### TESTO DA ANALIZZARE
Il ministro ci tiene a ricordare che l’Italia è in Europa uno dei pochi paesi diligenti, che rispetta le regole e non vede l’ora di uscire dalla procedura per deficit eccessivo. “Come ci ha riconosciuto la Commissione europea, l’Italia ha pienamente rispettato l’impegno in termini di spesa netta” concordati con Bruxelles. Ed è esattamente a questa gestione prudente della finanza pubblica, ricorda Giorgetti, che “ha permesso di più che dimezzare lo spread rispetto al momento in cui il governo si è insediato”. Solo pochi anni fa, nel governo Conte I, i leghisti No euro facevano impennare lo spread solo aprendo la bocca, mentre ora un ministro dell’Economia della Lega lo ha fatto dimezzare.
Sebbene, come ha ricordato la presidente dell’Upb Lilia Cavallari, il pil nel 2024 è cresciuto dello 0,7 per cento, in linea con la performance dell’anno precedente, ma per la prima volta dopo la pandemia sotto la media dell’eurozona, c’è da considerare che nel frattempo c’è stato un importante aggiustamento fiscale che non ha depresso la crescita.
Inoltre, l’occupazione continua ad andare bene e, tutto sommato, il governo riscuote fiducia non solo sui mercati internazionali ma anche nei sondaggi elettorali. Il 2025 sarà un altro anno di crescita leggera (+0,6 per cento), anche se Giorgetti ha detto che dopo i dati del primo trimestre l’obiettivo è “pienamente realizzabile e auspicabilmente superabile”. Ma senza scostamenti dalla traiettoria di consolidamento dei conti che ha come obiettivo un deficit inferiore al 3 per cento nel 2026 (uscendo dalla procedura d’infrazione) e la riduzione del debito pubblico che ora aumenta per “gli effetti di cassa dei generosi incentivi concessi negli anni precedenti” (la leggi sempre Superbonus).
Giorgetti, da discepolo postumo di Schäuble, è talmente convinto del rigore fiscale che critica l’Europa che intende far deviare l’Italia dal percorso di rientro. Il tema è quello della difesa. Il ministro dell’Economia dice che l’Italia già rispetta il target del 2 per cento della Nato, ma che per gli eventuali aumenti di spesa l’Italia non intende e rinunciare all’equilibrio dei conti, compromettendo i risultati ottenuti finora. Da un lato il ministro rilancia la proposta italiana di una garanzia multi-tranche sul modello InvestEu per mobilitare i capitali privati, evitando di appesantire i bilanci pubblici. Dall’altro, ha ribadito che l’approccio alla questione della Commissione europea non deve essere “asimmetrico”: “Qualsiasi sia l’obiettivo che ci daremo, data la notevole entità degli investimenti da realizzare e la loro natura di bene pubblico, è auspicabile fare leve innanzitutto sul bilancio dell’Unione”.

### INFORMAZIONI
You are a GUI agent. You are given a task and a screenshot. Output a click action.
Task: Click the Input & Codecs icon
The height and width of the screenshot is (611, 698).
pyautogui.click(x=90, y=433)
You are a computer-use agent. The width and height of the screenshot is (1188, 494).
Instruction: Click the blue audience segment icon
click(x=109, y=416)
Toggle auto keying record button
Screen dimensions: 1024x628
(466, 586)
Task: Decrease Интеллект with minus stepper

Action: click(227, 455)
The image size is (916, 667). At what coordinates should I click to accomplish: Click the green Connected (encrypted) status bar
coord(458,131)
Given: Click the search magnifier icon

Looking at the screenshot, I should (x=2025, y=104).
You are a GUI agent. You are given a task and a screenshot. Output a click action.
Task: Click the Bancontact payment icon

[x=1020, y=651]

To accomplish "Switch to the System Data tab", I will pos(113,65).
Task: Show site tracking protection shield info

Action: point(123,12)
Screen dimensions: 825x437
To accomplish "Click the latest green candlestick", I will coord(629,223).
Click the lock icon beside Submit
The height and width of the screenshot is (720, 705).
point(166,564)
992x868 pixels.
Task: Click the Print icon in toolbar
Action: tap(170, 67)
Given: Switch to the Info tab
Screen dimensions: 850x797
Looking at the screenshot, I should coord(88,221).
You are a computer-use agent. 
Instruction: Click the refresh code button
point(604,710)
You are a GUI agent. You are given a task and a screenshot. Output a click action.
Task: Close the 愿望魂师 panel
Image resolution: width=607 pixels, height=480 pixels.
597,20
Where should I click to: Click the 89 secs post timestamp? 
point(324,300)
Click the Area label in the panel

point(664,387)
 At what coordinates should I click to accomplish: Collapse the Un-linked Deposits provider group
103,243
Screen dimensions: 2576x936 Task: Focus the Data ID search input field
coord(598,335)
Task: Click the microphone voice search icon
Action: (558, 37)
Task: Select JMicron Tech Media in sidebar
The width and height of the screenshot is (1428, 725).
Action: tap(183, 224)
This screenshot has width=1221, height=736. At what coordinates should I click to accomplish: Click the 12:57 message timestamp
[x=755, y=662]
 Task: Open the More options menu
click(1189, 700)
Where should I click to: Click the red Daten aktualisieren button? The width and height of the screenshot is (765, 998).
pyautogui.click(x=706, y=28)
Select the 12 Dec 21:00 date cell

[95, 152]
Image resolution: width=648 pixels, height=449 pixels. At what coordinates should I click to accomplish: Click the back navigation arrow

### IL TUO OBIETTIVO
Trascrivi il passo del testo sui conti pubblici compreso tra "Sebbene, come ha" e "depresso la crescita.", estremi inclusi, mettendo "area dell'euro" al posto di "eurozona".

### RISPOSTA
Sebbene, come ha ricordato la presidente dell’Upb Lilia Cavallari, il pil nel 2024 è cresciuto dello 0,7 per cento, in linea con la performance dell’anno precedente, ma per la prima volta dopo la pandemia sotto la media dell’area dell'euro, c’è da considerare che nel frattempo c’è stato un importante aggiustamento fiscale che non ha depresso la crescita.